LIVRE DE, (Critique sacrée) ce livre de l'Ecriture que le concîle de Trente a déclaré canonique, finit la destruction de Ninive. Il fut d'abord écrit en chaldaïque par quelque juif de Babylone. C'était originairement, selon les apparences, un extrait des mémoires de la famille qu'il concerne, commencé par Tobie lui-même, continué par son fils, mis ensuite par l'auteur chaldéen dans la forme que nous l'avons maintenant.

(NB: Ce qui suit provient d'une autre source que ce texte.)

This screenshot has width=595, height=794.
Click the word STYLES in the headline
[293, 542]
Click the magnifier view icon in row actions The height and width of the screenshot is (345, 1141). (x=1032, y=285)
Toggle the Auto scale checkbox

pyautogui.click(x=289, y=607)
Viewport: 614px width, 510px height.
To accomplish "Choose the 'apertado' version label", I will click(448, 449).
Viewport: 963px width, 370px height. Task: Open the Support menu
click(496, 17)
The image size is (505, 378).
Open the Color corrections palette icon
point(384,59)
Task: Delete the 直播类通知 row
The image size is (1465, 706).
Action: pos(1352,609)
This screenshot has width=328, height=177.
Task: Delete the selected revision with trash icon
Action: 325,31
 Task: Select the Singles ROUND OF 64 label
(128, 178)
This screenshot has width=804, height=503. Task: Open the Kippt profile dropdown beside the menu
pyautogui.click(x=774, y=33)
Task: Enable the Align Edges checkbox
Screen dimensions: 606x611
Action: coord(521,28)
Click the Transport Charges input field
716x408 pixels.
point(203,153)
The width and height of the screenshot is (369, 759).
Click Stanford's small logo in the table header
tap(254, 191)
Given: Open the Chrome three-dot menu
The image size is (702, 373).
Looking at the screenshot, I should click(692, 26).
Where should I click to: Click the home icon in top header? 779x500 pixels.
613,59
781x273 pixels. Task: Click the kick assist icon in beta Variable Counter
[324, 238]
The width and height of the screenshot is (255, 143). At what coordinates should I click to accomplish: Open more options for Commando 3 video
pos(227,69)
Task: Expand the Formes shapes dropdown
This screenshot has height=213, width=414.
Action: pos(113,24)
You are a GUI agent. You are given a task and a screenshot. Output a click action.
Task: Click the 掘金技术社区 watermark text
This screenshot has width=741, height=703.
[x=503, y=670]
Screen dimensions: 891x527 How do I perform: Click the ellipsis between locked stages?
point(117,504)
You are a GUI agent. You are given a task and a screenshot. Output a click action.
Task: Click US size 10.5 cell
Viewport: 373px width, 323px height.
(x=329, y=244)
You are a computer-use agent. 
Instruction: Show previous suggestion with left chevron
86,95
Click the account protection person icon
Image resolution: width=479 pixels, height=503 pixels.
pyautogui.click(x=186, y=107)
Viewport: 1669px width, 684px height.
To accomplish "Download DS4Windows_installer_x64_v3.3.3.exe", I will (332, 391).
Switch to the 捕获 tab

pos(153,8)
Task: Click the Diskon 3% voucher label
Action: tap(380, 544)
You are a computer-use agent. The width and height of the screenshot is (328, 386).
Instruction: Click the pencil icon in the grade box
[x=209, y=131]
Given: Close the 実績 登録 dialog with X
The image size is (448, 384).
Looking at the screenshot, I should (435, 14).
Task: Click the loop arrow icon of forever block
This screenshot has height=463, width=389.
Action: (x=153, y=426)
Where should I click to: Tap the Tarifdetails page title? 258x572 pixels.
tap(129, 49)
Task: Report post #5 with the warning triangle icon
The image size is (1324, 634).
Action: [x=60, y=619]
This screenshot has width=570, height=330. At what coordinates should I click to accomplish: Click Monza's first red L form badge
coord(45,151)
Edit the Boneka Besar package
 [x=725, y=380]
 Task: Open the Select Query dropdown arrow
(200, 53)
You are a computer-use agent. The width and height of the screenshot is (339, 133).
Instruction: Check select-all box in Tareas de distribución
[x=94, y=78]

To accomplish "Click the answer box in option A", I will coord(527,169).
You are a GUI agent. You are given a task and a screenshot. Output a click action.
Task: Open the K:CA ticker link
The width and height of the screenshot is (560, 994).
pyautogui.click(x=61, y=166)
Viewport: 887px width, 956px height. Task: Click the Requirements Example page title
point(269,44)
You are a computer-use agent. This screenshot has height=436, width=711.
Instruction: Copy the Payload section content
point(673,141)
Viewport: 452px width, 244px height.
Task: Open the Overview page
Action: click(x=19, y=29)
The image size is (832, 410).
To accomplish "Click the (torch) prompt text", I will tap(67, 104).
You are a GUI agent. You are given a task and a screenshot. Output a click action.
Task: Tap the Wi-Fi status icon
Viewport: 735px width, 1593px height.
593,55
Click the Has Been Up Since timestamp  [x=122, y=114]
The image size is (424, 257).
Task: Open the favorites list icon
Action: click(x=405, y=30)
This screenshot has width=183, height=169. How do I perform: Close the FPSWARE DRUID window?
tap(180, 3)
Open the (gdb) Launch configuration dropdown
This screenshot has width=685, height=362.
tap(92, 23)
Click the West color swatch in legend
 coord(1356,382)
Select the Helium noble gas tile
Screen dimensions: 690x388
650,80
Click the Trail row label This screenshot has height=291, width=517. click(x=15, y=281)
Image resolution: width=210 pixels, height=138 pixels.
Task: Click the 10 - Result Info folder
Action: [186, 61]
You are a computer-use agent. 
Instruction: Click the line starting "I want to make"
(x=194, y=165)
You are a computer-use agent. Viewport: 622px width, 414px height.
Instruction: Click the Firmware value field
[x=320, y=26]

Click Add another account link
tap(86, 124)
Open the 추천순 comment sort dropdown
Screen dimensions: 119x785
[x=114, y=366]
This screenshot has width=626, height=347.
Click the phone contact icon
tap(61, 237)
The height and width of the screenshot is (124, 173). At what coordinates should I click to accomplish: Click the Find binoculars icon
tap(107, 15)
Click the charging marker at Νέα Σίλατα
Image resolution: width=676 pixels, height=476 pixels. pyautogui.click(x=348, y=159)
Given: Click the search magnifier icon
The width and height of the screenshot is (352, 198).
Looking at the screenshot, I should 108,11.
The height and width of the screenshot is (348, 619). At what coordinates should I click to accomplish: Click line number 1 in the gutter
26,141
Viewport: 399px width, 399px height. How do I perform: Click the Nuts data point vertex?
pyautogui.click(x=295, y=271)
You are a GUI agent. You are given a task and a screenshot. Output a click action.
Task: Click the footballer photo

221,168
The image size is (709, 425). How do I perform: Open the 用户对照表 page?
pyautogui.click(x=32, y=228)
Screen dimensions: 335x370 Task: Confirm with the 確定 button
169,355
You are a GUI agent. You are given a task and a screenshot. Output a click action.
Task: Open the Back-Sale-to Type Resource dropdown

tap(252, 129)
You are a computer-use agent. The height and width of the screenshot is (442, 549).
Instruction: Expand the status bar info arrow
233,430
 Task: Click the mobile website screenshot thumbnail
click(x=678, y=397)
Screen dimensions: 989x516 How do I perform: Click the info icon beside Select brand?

S. Jérôme le traduisit du chaldaïque en latin, et sa version est celle de l'édition vulgate de la bible. Mais il y en a une version grecque qui est beaucoup plus ancienne ; car nous voyons que Polycarpe, Clément d'Alexandrie et d'autres pères plus anciens que S. Jérôme s'en sont servis. C'est sur celle-ci qu'a été faite la version syriaque, aussi-bien que l'anglaise. L'original chaldaïque ne subsiste plus. A l'égard des versions hebraïques de ce livre, elles sont, aussi-bien que celle de Judith, d'une composition moderne.

Comme il est plus facîle d'établir la chronologie de ce livre, que de celui de Judith, il n'a pas essuyé autant de contradictions de la part des savants. Les Juifs et les Chrétiens généralement le regardent comme une véritable histoire, à la réserve de certaines circonstances qui sont évidemment fabuleuses. Telles sont cet ange qui accompagne Tobie dans un long voyage sous la figure d'Azaria, l'histoire de la fille de Raguel, l'expulsion du démon par la fumée du cœur et du foie d'un poisson, et la guérison de l'aveuglement de Tobie par le fiel du même poisson ; ce sont-là autant de choses qu'on ne peut recevoir sans une extrême crédulité. Elles ressemblent plus aux fictions d'Homère qu'à des histoires sacrées, et forment parlà contre ce livre un préjugé où celui de Judith n'est point exposé.

Tel qu'il est pourtant, il peut servir à nous présenter les devoirs de la charité et de la patience, dans l'exemple de Tobie, toujours empressé à secourir ses frères affligés, et soutenant avec une pieuse résignation son esclavage, sa pauvreté, la perte de sa vue, aussi longtemps qu'il plait à Dieu de le mettre à ces épreuves.

Les versions latines et grecques dont j'ai déjà parlé, diffèrent en plusieurs choses, chacune rapportant des circonstances qui ne se trouvent pas dans l'autre. Mais la version latine doit céder à la grecque, car S. Jérôme, avant qu'il entendit la langue chaldaïque, composa sa version par le secours d'un juif, mettant en latin ce que le juif lui dictait en hébreu, d'après l'original chaldaïque ; et de cette manière il acheva cet ouvrage en un seul jour, comme il nous l'apprend lui-même. Une besogne faite si à la hâte et de cette manière, ne peut qu'être pleine de méprises et d'inexactitudes. Il n'en est pas de même de sa version du livre de Judith. Il la fit dans un temps où par son application à l'étude des langues orientales, il s'était rendu aussi habîle dans le chaldaïque qu'il l'était déjà en hébreu ; il la composa d'ailleurs avec beaucoup de soin, comparant exactement les divers exemplaires, et ne faisant usage que de ceux qui lui paraissaient les meilleurs. Ainsi la version que ce père a faite de ce livre, a un avantage sur la grecque à laquelle l'autre ne peut prétendre.

Si S. Jérôme a fait sa version de Tobie sur un bon exemplaire, et s'il ne s'est point mépris lui-même en la traduisant, toute l'autorité du livre est détruite par un seul endroit de sa version ; c'est le Ve 7. du ch. XIVe où il est parlé du temple de Jérusalem comme déjà brulé et détruit : circonstance qui rend cette histoire absolument incompatible avec le temps où on la place. La version grecque ne donne point lieu à cette objection. Elle ne parle de cette destruction que par voie de prédiction, comme d'un événement futur, et non historiquement comme d'une chose déjà arrivée, comme fait S. Jérôme. Malgré cela l'Eglise de Rome n'a pas laissé de canoniser la version de ce père. Tout ce qu'on peut dire sur ce sujet, c'est que si le fonds de l'histoire de Tobie est véritable, l'auteur du livre y a mêlé plusieurs fictions qui la décréditent. (D.J.)